The Hunter Local Land Services said laboratory testing had confirmed the disease in cattle near Wingham and Gloucester in recent days.
Cases have also been reported at Hannam Vale, Moto, Dyers Crossing, Cooloongolook, Stroud, Dungog, Gresford and Seaham.
The virus, which is transmitted by insects, causes a high fever and pain in the muscles and joints. Cattle that have previously been exposed will have developed an immunity to the disease.
Locally-bred cattle under two years old are at the highest risk.
Cattle of any age which have been brought into the area from southern and western parts of NSW or from Victoria, Tasmania or South Australia, where immunity from previous exposure is unlikely, could also be affected.
Hunter LLS district veterinarian Lyndell Stone said sick cattle were often by themselves, off their feed, seeking shade and water, shivering, drooling and could show signs of lameness.
"These signs usually last only a few days and most cattle recover uneventfully.
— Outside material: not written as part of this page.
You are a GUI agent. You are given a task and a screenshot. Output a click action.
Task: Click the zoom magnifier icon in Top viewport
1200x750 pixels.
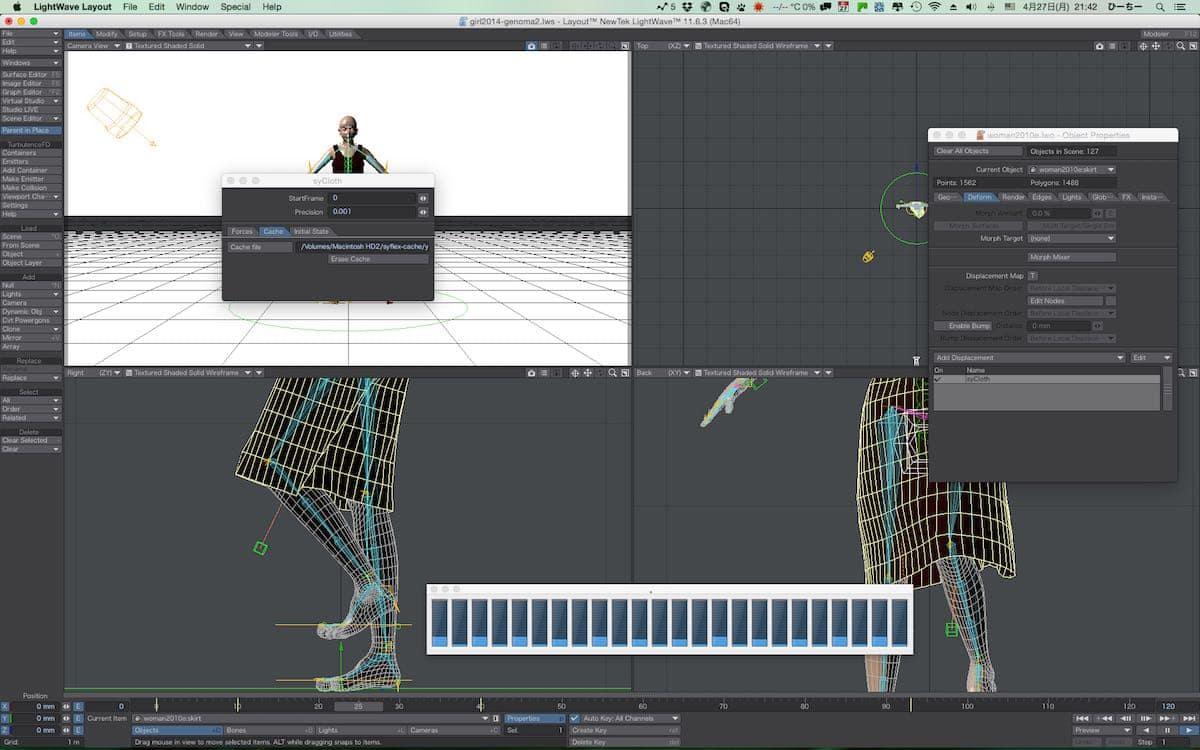1181,46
However, reports from Queensland, where the disease was seen earlier in the season, suggest that cases this year seem to be more severe," Dr Stone said.
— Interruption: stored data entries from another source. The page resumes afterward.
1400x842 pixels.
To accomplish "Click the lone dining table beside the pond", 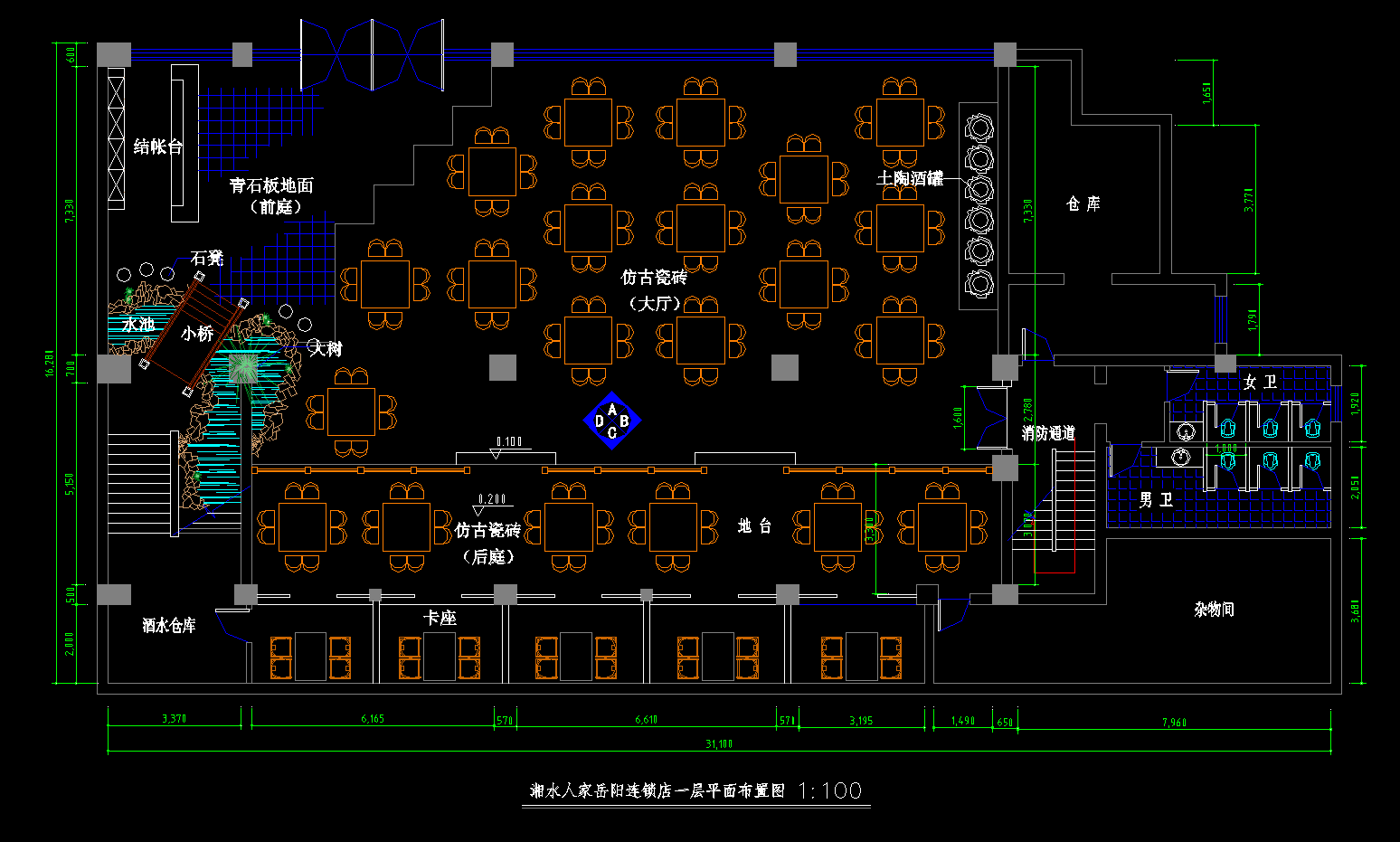I will [351, 412].
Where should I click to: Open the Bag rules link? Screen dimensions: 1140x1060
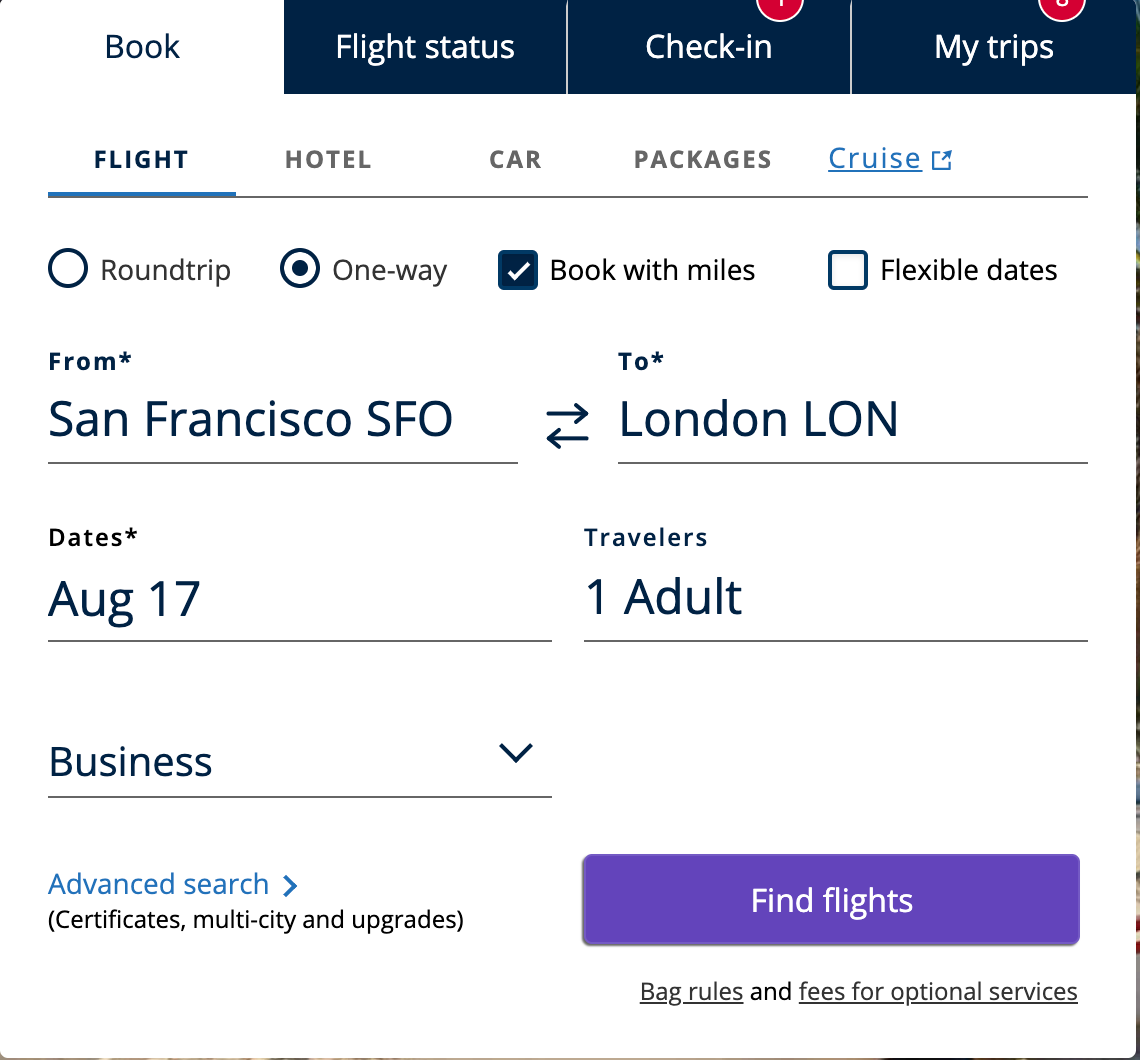690,991
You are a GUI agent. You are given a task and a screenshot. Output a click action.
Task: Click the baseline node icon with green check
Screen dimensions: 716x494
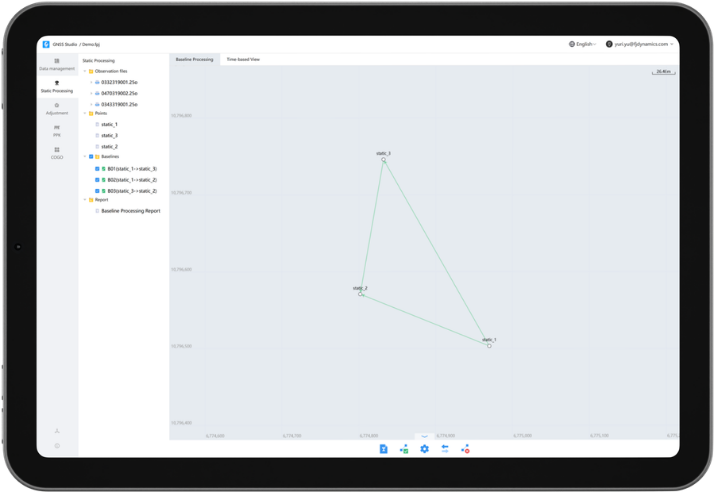tap(404, 449)
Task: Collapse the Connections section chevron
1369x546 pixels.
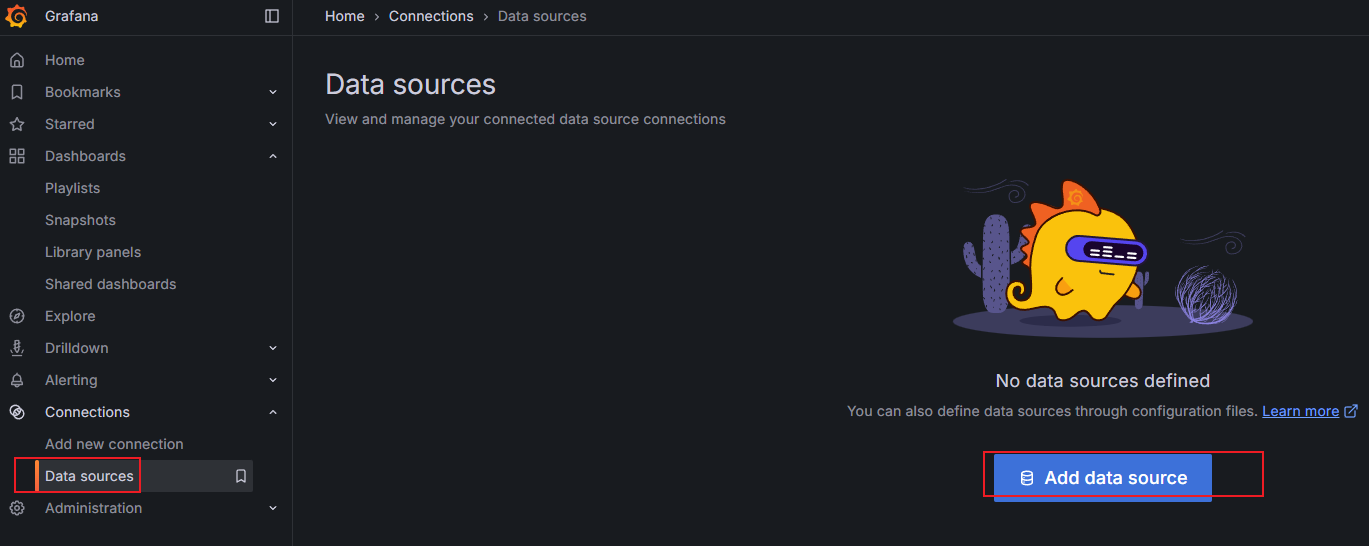Action: (273, 412)
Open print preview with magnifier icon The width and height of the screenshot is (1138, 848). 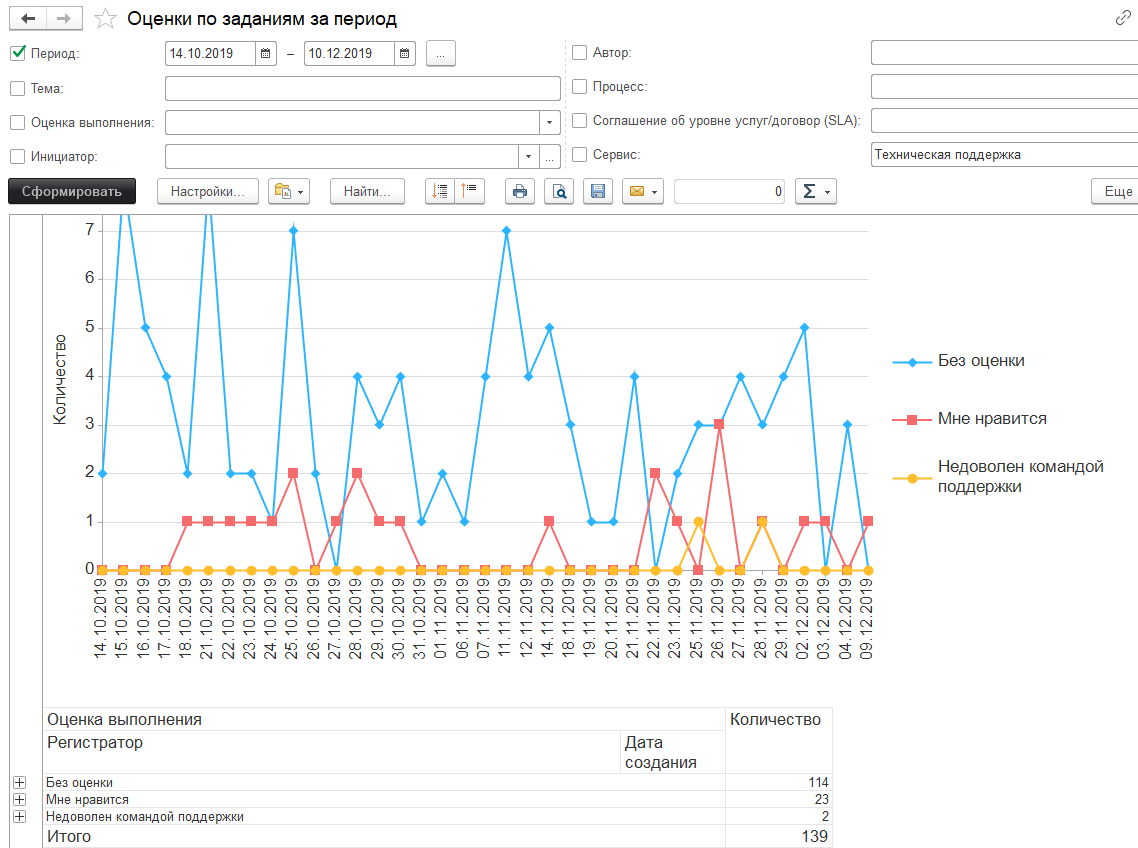(559, 192)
Some cattle, especially bulls and heavier conditioned cattle, may go down and take several days to get back on their feet, increasing the risk of secondary complications.
Pregnant cows may abort and bulls may become infertile for up to six months. Milk production can drop significantly in lactating cows.
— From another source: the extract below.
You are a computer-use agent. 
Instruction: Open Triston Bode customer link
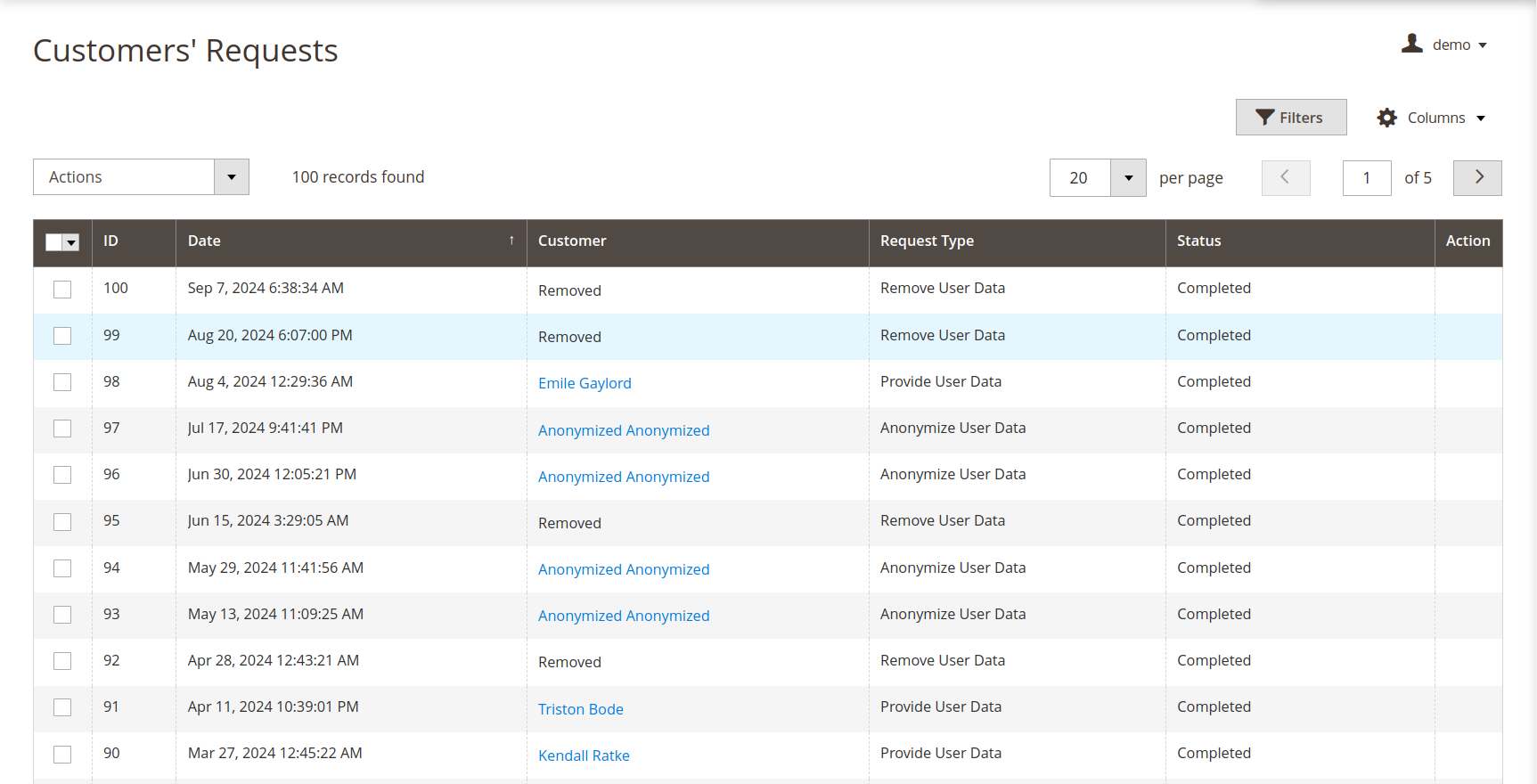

Dr Stone said vaccines were available but protection required two doses at least two weeks apart, meaning cattle owners in or close to areas where the disease was already present had probably left it too late.
"With BEF now spreading in the region, producers are advised to monitor cattle daily and seek veterinary advice if they are concerned," Dr Stone said.
"Medication is highly effective in bringing down the fever and reducing the muscle and joint pain, improving recovery timeframes and resulting in less weight loss.
"There are several other diseases that may resemble three-day sickness requiring alternative treatment, so veterinary diagnosis is recommended."
The LLS recommends providing affected cattle with shade and water, and feed once they regain an appetite.
Cattle unable to get up after a day or two should be turned or lifted twice daily to help prevent secondary complications.